[EM] Funny summability result

[Kristofer Munsterhjelm]

So I'm looking more into summability, in particular a way to find the 
minimum number of values required to determine who's the winner for a 
particular method and number of candidates, using linear summability 
(i.e. summaries are combined by elementwise sums).

And I must be doing something right because it found this funny 
two-value summary for Plurality, for three candidates:

Let x_1 = fpA - fpC, i.e. (number of first prefs for A) - (number of 
first prefs for C).
Let x_2 = fpB - fpC.

Now if A is ranked ahead of C in the social ordering, then x_1 > 0.
If B is ranked ahead of C, then x_2 > 0.

And for A vs B: x_1 - x_2 = fpA - fpC - fpB + fpC = fpA - fpB.

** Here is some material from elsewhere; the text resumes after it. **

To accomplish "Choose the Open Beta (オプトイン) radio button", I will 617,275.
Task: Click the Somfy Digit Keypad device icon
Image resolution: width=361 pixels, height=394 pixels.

Thus we can determine if A is ranked ahead of B, A ahead of C, and B 
ahead of C. Since the Plurality relation is transitive and acyclical, 
that's all we need.

Since the x values are linear, we can just elementwise add different 
districts' x values to get the total for the whole region.

Practical, 'tis not! But quite amusing.

The same approach says that three-candidate Bucklin can be summarized in 
5 values. The simple positional matrix approach requires nine.

-km